DIRECTIONS ▸ Recast the lines of the listing below as a numbered list, from the line with "The height and width of the screenshot is (558, 2388)." up to and including the line with "I want to click on section-label: PRODUTO, so". Leave out the blank lines.

Top of MATERIAL PROVIDED

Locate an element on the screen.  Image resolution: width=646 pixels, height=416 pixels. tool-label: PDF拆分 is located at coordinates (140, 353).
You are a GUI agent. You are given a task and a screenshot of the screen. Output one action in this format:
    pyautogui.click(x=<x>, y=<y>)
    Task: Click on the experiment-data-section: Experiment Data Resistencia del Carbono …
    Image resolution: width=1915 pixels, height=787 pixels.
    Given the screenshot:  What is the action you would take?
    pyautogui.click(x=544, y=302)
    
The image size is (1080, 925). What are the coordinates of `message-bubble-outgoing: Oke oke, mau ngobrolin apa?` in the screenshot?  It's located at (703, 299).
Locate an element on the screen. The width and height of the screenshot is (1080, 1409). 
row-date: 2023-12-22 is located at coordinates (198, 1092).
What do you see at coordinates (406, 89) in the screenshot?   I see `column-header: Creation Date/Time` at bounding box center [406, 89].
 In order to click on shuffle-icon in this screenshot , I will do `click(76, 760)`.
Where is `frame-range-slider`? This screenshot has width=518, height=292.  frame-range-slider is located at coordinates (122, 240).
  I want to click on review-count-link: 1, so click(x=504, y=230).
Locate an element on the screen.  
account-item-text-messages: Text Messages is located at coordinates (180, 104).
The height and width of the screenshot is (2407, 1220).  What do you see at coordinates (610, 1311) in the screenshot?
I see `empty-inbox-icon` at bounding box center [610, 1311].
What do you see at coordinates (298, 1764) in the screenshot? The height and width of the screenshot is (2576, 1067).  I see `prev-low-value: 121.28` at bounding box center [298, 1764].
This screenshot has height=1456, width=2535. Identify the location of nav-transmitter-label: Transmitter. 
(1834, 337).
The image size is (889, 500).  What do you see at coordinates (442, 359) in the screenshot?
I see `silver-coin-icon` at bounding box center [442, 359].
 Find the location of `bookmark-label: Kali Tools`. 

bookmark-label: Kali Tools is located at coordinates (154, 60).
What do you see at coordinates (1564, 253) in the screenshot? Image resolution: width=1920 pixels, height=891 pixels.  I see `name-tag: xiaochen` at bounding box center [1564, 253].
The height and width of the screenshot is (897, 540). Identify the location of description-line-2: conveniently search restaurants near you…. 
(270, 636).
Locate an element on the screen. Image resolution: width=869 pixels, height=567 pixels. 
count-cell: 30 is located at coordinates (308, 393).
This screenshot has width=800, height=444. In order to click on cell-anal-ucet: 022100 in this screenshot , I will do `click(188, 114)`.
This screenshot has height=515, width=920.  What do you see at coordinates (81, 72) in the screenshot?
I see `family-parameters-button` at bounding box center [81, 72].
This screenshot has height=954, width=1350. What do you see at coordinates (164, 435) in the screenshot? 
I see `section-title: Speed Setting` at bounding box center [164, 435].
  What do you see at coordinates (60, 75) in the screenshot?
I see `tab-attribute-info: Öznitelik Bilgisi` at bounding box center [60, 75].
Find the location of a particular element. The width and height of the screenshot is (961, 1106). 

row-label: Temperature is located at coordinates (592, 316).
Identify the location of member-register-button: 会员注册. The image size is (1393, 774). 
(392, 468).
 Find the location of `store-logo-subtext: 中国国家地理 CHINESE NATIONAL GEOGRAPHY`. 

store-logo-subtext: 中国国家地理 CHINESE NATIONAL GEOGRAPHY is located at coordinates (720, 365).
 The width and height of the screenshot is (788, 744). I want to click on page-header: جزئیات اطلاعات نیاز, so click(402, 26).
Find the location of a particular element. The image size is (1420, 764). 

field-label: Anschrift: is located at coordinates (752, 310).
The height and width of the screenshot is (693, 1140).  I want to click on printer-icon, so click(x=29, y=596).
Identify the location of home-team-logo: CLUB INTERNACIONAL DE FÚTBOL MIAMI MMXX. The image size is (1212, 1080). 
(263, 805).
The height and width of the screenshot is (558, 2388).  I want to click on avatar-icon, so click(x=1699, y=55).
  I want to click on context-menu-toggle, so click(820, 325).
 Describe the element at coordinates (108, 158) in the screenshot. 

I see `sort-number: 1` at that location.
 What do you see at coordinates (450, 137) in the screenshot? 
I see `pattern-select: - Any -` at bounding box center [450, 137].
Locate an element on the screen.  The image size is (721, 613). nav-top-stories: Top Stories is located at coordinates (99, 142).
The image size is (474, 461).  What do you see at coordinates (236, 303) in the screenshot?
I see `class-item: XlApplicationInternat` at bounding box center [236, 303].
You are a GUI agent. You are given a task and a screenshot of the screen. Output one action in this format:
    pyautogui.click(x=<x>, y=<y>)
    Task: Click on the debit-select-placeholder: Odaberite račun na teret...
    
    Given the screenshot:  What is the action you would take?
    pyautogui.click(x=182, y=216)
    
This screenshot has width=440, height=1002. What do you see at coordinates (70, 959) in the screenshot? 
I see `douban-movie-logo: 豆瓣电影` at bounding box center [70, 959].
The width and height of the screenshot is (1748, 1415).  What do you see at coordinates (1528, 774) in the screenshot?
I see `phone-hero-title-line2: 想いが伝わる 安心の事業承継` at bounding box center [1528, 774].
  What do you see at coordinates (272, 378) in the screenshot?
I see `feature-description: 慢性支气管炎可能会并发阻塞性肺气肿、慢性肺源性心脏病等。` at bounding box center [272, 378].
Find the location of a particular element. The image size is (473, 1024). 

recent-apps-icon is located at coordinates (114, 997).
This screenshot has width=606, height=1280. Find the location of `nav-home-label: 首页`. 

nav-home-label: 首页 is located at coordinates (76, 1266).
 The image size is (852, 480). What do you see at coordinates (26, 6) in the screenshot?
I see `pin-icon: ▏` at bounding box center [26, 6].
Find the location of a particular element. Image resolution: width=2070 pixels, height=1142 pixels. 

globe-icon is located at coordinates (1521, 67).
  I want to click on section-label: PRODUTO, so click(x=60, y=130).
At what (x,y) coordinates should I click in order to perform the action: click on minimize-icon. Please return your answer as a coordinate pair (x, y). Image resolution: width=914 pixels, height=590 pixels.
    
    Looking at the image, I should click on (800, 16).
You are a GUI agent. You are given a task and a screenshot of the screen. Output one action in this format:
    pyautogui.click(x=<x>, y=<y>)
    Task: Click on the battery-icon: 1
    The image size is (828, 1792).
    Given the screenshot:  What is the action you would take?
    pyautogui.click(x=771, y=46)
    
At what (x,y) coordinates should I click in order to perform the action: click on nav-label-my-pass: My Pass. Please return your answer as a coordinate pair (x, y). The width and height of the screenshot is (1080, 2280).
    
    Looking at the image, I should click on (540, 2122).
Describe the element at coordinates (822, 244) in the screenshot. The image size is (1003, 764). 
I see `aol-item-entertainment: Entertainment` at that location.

Bottom of MATERIAL PROVIDED

ANSWER FOR THE TASK ▸
1. The height and width of the screenshot is (558, 2388).  I want to click on avatar-icon, so click(x=1699, y=55).
2.   I want to click on context-menu-toggle, so click(820, 325).
3.  Describe the element at coordinates (108, 158) in the screenshot. 
4. I see `sort-number: 1` at that location.
5.  What do you see at coordinates (450, 137) in the screenshot? 
6. I see `pattern-select: - Any -` at bounding box center [450, 137].
7. Locate an element on the screen.  The image size is (721, 613). nav-top-stories: Top Stories is located at coordinates (99, 142).
8. The image size is (474, 461).  What do you see at coordinates (236, 303) in the screenshot?
9. I see `class-item: XlApplicationInternat` at bounding box center [236, 303].
10. You are a GUI agent. You are given a task and a screenshot of the screen. Output one action in this format:
11.     pyautogui.click(x=<x>, y=<y>)
12.     Task: Click on the debit-select-placeholder: Odaberite račun na teret...
13.     Given the screenshot:  What is the action you would take?
14.     pyautogui.click(x=182, y=216)
15. This screenshot has width=440, height=1002. What do you see at coordinates (70, 959) in the screenshot? 
16. I see `douban-movie-logo: 豆瓣电影` at bounding box center [70, 959].
17. The width and height of the screenshot is (1748, 1415).  What do you see at coordinates (1528, 774) in the screenshot?
18. I see `phone-hero-title-line2: 想いが伝わる 安心の事業承継` at bounding box center [1528, 774].
19.   What do you see at coordinates (272, 378) in the screenshot?
20. I see `feature-description: 慢性支气管炎可能会并发阻塞性肺气肿、慢性肺源性心脏病等。` at bounding box center [272, 378].
21. Find the location of a particular element. The image size is (473, 1024). 
22. recent-apps-icon is located at coordinates (114, 997).
23. This screenshot has width=606, height=1280. Find the location of `nav-home-label: 首页`. 
24. nav-home-label: 首页 is located at coordinates (76, 1266).
25.  The image size is (852, 480). What do you see at coordinates (26, 6) in the screenshot?
26. I see `pin-icon: ▏` at bounding box center [26, 6].
27. Find the location of a particular element. Image resolution: width=2070 pixels, height=1142 pixels. 
28. globe-icon is located at coordinates (1521, 67).
29.   I want to click on section-label: PRODUTO, so click(x=60, y=130).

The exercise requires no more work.